Task instructions: Once you find the line with "This screenshot has width=840, height=472.", copy it and every line after it through the end of the entries below, exactly as written.

**********

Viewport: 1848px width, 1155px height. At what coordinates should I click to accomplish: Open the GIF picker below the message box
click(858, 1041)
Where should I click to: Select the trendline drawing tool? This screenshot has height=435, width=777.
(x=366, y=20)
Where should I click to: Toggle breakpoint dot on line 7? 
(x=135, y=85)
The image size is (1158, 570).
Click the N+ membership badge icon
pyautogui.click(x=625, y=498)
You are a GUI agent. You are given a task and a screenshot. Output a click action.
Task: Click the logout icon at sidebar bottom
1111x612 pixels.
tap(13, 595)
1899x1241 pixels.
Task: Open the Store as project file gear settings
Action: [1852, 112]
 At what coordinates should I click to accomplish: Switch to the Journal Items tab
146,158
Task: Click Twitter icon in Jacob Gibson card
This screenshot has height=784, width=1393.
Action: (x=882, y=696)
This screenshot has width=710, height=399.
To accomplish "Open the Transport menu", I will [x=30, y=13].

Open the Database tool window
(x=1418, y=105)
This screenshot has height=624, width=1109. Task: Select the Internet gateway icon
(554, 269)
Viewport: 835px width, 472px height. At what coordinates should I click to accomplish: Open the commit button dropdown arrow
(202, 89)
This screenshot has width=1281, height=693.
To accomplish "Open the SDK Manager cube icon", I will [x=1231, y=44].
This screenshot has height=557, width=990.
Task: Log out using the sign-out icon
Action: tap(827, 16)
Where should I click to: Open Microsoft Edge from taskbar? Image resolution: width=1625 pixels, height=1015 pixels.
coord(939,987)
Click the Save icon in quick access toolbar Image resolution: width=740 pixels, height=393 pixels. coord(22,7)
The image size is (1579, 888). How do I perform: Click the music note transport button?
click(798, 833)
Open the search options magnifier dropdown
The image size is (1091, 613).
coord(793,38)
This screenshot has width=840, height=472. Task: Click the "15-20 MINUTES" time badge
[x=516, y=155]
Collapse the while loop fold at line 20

**********

Finished task:
This screenshot has width=840, height=472. Task: Click the "15-20 MINUTES" time badge
[x=516, y=155]
Collapse the while loop fold at line 20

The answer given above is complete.